Top of RECORDS TO USE
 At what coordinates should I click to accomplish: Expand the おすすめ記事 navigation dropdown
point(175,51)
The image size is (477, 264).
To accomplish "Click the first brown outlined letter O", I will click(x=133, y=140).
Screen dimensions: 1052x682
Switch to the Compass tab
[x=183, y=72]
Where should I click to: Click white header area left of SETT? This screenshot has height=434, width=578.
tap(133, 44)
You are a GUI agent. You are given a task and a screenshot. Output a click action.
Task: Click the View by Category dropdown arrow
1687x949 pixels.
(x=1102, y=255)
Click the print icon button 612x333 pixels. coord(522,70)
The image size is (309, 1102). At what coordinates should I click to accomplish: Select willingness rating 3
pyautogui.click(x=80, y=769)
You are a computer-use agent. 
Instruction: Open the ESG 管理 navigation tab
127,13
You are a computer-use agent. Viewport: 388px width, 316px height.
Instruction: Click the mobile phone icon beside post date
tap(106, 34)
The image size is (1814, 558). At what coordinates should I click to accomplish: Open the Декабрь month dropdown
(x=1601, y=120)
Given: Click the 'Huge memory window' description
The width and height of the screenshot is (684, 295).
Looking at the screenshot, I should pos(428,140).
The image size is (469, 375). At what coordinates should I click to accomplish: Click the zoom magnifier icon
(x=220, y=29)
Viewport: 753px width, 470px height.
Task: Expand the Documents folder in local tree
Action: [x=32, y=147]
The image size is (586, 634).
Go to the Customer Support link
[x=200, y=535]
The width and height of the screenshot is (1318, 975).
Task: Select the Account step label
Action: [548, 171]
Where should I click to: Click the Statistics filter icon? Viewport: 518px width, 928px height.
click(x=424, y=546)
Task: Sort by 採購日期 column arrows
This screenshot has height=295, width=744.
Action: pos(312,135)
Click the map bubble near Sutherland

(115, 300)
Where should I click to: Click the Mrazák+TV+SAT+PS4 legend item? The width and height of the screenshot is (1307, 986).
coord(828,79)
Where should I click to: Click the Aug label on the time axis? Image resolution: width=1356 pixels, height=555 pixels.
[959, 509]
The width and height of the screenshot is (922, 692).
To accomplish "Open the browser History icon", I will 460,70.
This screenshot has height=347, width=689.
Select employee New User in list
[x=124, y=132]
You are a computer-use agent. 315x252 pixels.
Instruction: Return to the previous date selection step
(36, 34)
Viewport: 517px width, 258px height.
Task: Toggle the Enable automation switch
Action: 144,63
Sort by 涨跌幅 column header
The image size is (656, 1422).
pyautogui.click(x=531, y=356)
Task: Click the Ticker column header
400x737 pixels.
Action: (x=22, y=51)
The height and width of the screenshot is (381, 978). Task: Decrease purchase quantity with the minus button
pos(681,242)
Bottom of RECORDS TO USE
## HOW TO COMPLETE THIS TASK
Could you set down, exactly as written, the lines above between the one holding "The image size is (309, 1102)." and the one holding "You are a computer-use agent. Viewport: 388px", inclusive, and nothing more?

## WRITTEN ANSWER
The image size is (309, 1102). At what coordinates should I click to accomplish: Select willingness rating 3
pyautogui.click(x=80, y=769)
You are a computer-use agent. 
Instruction: Open the ESG 管理 navigation tab
127,13
You are a computer-use agent. Viewport: 388px width, 316px height.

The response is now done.